> _Aim_: Reproduce the passage about Nelofar, starting with "Within a fortnight" and going on through "important to her...", and swap each "hug" for "embrace".

> _Reading passage_:
Within a fortnight of arriving on Christmas Island, Nelofar, her mum and brother are put on a plane and taken to a detention centre on Manus Island in Papua New Guinea. Not long after she finds out, that in the time it took for them to travel from Indonesia to Australia, the government of Australia brought in a new law. A law that says, that any person arriving by boat will NOT EVER be allowed to live in Australia. She hears that those found to be “genuine refugees” will be resettled in Papua New Guinea, or some other country willing to accept them, but it WILL NOT be Australia.

Nowadays Nelofar knows, that she will not hug her father anytime soon, if ever. She knows, that she, her brother and parents will not live as a family anytime soon, if ever. Going to university and becoming a doctor is no longer important to her...

Every now and again Nelofar asks me the following questions: “What is wrong with us? What wrong has my father done to be locked in a prison? What wrong has my mother done to be locked in a prison? What wrong has my brother done to be locked in a prison? What wrong have I done to be locked in a prison? Why are we dangerous? Why are Australian people scared of us?”

> _Supplied information_:
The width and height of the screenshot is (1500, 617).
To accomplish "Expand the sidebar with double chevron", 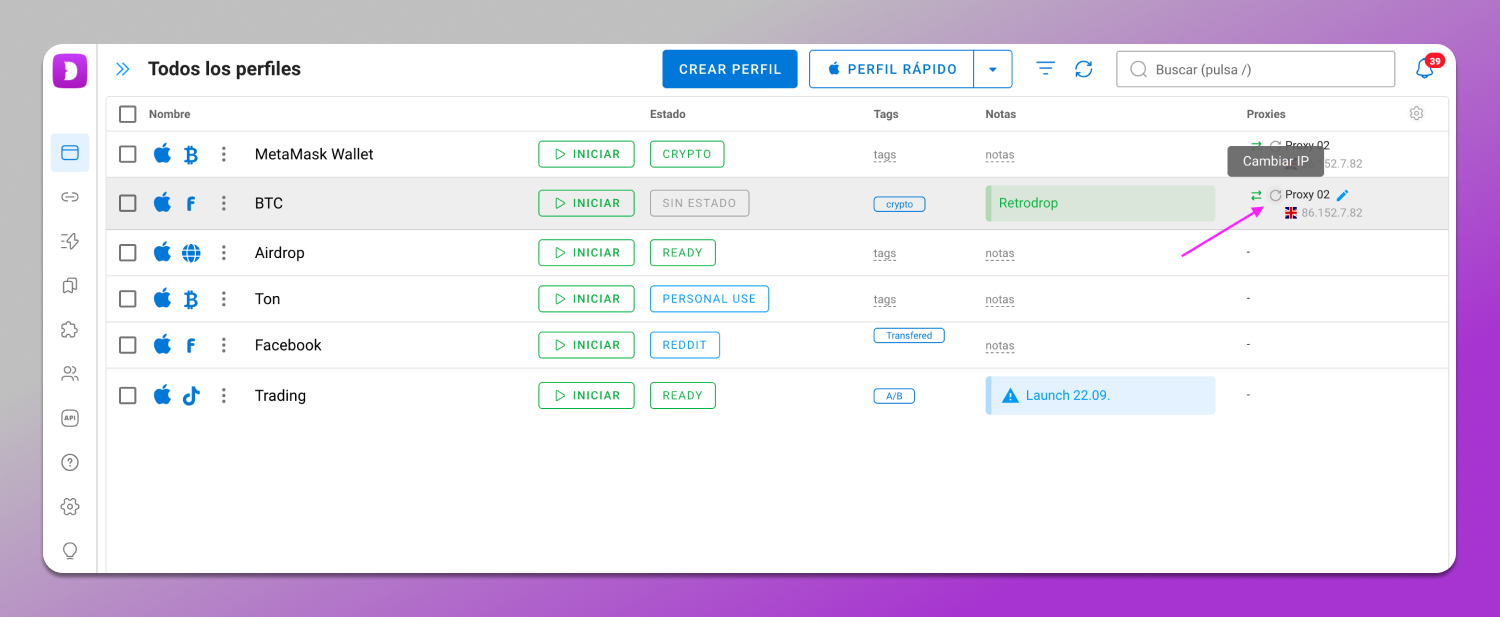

> _The response_:
Within a fortnight of arriving on Christmas Island, Nelofar, her mum and brother are put on a plane and taken to a detention centre on Manus Island in Papua New Guinea. Not long after she finds out, that in the time it took for them to travel from Indonesia to Australia, the government of Australia brought in a new law. A law that says, that any person arriving by boat will NOT EVER be allowed to live in Australia. She hears that those found to be “genuine refugees” will be resettled in Papua New Guinea, or some other country willing to accept them, but it WILL NOT be Australia.

Nowadays Nelofar knows, that she will not embrace her father anytime soon, if ever. She knows, that she, her brother and parents will not live as a family anytime soon, if ever. Going to university and becoming a doctor is no longer important to her...